##### RECORDS SUPPLIED #####

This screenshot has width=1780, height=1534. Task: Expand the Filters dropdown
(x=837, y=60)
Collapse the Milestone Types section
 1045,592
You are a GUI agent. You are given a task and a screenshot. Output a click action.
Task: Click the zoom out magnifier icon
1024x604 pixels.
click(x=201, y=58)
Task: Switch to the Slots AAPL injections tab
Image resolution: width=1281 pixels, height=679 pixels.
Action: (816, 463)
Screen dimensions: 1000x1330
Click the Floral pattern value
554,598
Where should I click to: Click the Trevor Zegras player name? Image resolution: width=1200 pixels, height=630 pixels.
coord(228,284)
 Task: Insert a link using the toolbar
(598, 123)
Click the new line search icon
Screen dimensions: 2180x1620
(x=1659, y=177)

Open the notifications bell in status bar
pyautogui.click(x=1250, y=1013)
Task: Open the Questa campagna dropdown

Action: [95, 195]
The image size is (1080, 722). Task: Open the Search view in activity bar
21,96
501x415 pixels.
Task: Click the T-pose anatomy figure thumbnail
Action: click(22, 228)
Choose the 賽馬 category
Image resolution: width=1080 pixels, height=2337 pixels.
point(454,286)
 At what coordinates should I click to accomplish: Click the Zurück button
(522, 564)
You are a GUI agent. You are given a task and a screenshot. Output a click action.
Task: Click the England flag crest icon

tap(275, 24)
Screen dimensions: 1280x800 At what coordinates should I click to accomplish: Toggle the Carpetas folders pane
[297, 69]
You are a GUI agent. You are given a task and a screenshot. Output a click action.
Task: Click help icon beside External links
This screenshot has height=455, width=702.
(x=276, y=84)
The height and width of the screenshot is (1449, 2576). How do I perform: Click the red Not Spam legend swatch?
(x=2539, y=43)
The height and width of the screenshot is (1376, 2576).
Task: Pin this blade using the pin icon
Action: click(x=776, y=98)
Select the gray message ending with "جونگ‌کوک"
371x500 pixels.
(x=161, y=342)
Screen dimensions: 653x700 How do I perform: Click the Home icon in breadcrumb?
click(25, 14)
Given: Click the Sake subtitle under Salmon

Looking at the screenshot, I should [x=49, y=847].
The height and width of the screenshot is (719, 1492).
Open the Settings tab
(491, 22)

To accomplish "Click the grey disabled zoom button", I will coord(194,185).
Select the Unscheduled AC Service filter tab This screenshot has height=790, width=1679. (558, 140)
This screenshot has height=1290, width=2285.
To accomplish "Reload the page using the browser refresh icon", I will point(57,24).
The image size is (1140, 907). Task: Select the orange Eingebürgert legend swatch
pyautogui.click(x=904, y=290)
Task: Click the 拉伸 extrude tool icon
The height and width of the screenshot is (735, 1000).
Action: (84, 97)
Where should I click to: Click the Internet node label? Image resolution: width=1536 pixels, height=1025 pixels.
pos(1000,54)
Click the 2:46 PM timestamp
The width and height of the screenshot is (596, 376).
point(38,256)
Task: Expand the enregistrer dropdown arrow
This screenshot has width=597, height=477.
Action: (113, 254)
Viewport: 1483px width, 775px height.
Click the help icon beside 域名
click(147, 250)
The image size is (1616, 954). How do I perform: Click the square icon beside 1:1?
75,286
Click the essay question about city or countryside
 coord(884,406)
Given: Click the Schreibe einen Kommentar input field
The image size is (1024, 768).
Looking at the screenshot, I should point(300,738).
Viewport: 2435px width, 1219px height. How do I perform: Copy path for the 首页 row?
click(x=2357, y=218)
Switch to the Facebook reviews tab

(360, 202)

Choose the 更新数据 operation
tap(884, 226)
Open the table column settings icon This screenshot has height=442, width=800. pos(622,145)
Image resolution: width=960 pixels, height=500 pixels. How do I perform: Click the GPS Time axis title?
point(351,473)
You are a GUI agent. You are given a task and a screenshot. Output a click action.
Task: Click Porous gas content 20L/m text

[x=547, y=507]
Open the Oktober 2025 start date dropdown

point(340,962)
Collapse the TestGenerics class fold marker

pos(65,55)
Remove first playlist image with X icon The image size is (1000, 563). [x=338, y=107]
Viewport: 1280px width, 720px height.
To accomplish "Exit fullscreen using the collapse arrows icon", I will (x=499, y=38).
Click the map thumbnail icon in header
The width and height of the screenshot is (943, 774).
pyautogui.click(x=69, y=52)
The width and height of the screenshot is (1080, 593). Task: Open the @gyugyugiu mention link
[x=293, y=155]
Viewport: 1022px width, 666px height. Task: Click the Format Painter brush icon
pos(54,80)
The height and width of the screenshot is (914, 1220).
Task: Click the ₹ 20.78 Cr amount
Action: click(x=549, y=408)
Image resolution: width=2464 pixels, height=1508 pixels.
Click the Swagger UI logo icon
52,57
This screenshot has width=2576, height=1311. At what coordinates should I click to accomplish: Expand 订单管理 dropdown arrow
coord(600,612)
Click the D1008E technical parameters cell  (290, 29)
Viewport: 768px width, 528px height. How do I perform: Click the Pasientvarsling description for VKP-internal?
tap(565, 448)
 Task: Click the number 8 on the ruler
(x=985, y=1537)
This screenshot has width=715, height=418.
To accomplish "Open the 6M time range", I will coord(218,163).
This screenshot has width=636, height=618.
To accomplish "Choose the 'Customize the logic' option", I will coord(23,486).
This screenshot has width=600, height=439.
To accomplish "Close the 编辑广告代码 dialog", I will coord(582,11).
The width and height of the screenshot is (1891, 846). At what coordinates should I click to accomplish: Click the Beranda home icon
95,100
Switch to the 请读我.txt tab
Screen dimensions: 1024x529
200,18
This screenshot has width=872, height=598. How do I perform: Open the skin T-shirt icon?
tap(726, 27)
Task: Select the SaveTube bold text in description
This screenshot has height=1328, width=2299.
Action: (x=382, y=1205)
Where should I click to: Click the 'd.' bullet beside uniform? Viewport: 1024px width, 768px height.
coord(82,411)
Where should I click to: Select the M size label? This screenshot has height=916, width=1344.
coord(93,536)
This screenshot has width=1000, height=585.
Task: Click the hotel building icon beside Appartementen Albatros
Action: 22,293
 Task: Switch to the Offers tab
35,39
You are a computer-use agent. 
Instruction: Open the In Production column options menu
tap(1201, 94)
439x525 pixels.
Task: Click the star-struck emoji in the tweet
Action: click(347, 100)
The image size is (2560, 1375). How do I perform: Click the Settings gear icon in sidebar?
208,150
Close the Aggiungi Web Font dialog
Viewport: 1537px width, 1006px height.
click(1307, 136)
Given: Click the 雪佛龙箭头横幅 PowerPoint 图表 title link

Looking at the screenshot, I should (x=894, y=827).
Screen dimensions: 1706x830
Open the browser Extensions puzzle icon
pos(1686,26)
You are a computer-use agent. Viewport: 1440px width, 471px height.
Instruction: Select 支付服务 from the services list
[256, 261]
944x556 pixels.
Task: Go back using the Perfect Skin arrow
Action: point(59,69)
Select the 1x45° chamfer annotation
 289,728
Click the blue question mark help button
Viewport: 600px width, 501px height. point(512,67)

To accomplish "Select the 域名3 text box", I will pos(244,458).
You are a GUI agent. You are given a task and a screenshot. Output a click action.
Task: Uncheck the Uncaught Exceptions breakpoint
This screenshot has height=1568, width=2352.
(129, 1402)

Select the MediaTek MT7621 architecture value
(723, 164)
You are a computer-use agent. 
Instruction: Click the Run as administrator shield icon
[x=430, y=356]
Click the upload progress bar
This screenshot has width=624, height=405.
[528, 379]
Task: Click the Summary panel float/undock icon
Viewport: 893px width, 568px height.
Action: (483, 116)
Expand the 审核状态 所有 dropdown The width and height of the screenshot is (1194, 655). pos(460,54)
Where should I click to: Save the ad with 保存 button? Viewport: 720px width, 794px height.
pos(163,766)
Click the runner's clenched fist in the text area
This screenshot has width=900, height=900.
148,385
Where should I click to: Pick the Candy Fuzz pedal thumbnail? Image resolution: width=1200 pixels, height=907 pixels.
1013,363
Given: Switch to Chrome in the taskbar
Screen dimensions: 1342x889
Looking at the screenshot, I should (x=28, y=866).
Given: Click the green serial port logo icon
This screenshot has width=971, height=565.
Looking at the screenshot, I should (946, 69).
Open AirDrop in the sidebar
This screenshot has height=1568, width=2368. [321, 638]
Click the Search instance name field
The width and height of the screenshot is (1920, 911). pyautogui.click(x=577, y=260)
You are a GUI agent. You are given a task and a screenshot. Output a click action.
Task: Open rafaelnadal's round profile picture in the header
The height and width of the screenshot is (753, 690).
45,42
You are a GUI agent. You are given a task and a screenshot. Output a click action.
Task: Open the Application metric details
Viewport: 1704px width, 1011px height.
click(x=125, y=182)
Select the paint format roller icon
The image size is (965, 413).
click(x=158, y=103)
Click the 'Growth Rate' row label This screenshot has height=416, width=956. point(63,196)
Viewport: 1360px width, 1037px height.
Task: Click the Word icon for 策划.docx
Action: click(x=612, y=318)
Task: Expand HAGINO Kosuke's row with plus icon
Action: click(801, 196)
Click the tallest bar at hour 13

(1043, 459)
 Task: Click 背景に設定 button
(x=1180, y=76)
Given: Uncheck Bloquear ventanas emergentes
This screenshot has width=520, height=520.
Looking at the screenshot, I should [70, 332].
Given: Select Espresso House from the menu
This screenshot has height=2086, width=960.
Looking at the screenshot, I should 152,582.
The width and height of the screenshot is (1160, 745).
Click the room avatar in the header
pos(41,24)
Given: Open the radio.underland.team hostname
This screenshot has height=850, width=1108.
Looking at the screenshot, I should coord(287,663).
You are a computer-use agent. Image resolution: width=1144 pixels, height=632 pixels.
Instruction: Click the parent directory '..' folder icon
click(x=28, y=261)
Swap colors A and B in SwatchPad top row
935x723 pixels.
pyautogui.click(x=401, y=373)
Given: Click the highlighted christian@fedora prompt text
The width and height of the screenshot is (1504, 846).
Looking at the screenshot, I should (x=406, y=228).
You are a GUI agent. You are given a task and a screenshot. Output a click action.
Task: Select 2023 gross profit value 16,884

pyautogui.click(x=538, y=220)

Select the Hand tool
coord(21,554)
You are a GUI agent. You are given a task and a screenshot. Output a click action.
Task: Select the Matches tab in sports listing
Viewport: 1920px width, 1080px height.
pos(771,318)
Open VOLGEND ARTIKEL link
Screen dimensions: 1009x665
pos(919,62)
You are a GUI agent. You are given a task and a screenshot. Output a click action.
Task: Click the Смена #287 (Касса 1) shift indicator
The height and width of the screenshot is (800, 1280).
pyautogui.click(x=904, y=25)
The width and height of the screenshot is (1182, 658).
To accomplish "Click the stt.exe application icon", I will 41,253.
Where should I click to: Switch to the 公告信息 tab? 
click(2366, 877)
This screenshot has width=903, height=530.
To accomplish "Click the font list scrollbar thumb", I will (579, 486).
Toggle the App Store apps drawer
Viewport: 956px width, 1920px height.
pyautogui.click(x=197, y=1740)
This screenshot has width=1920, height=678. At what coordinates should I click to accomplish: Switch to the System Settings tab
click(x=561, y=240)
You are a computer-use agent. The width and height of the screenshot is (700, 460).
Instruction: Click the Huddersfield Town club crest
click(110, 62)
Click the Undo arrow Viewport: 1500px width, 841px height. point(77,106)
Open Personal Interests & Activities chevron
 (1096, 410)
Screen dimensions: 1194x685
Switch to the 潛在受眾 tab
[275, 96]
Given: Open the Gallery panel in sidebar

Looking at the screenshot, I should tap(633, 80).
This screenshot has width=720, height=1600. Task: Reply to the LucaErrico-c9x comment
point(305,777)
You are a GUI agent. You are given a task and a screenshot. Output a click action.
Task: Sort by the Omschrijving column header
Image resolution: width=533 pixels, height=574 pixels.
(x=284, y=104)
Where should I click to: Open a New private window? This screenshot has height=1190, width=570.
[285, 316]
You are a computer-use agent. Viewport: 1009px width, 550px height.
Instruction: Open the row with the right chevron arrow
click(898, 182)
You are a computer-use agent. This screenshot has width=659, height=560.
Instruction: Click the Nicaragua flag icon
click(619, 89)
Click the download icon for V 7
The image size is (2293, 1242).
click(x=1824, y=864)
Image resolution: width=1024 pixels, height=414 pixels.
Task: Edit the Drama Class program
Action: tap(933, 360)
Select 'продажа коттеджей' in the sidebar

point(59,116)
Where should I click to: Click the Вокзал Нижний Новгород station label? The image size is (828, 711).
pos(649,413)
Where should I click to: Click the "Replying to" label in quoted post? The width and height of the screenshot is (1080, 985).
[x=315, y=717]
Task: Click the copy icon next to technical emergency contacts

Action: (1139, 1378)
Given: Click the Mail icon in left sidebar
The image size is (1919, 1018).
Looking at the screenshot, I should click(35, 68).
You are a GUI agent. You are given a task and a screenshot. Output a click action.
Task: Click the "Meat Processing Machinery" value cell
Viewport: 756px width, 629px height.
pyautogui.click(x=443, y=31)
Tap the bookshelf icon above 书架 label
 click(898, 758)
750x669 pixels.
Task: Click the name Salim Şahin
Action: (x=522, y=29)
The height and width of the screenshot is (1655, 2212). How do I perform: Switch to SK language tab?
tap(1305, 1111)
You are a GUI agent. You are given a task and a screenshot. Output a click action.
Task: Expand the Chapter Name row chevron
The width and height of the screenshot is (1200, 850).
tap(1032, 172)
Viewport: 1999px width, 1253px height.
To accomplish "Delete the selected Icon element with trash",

#####

PROBLEM:
Put the records from the line containing "You are a computer-use agent. Viewport: 1009px" through the end of the records into a Markdown table with the columns Row and Line, leaving out blank lines.

RESPONSE TO THE TASK:
| Row | Line |
|---|---|
| 1 | You are a computer-use agent. Viewport: 1009px width, 550px height. |
| 2 | Instruction: Open the row with the right chevron arrow |
| 3 | click(898, 182) |
| 4 | You are a computer-use agent. This screenshot has width=659, height=560. |
| 5 | Instruction: Click the Nicaragua flag icon |
| 6 | click(619, 89) |
| 7 | Click the download icon for V 7 |
| 8 | The image size is (2293, 1242). |
| 9 | click(x=1824, y=864) |
| 10 | Image resolution: width=1024 pixels, height=414 pixels. |
| 11 | Task: Edit the Drama Class program |
| 12 | Action: tap(933, 360) |
| 13 | Select 'продажа коттеджей' in the sidebar |
| 14 | point(59,116) |
| 15 | Where should I click to: Click the Вокзал Нижний Новгород station label? The image size is (828, 711). |
| 16 | pos(649,413) |
| 17 | Where should I click to: Click the "Replying to" label in quoted post? The width and height of the screenshot is (1080, 985). |
| 18 | [x=315, y=717] |
| 19 | Task: Click the copy icon next to technical emergency contacts |
| 20 | Action: (1139, 1378) |
| 21 | Given: Click the Mail icon in left sidebar |
| 22 | The image size is (1919, 1018). |
| 23 | Looking at the screenshot, I should click(35, 68). |
| 24 | You are a GUI agent. You are given a task and a screenshot. Output a click action. |
| 25 | Task: Click the "Meat Processing Machinery" value cell |
| 26 | Viewport: 756px width, 629px height. |
| 27 | pyautogui.click(x=443, y=31) |
| 28 | Tap the bookshelf icon above 书架 label |
| 29 |  click(898, 758) |
| 30 | 750x669 pixels. |
| 31 | Task: Click the name Salim Şahin |
| 32 | Action: (x=522, y=29) |
| 33 | The height and width of the screenshot is (1655, 2212). How do I perform: Switch to SK language tab? |
| 34 | tap(1305, 1111) |
| 35 | You are a GUI agent. You are given a task and a screenshot. Output a click action. |
| 36 | Task: Expand the Chapter Name row chevron |
| 37 | The width and height of the screenshot is (1200, 850). |
| 38 | tap(1032, 172) |
| 39 | Viewport: 1999px width, 1253px height. |
| 40 | To accomplish "Delete the selected Icon element with trash", |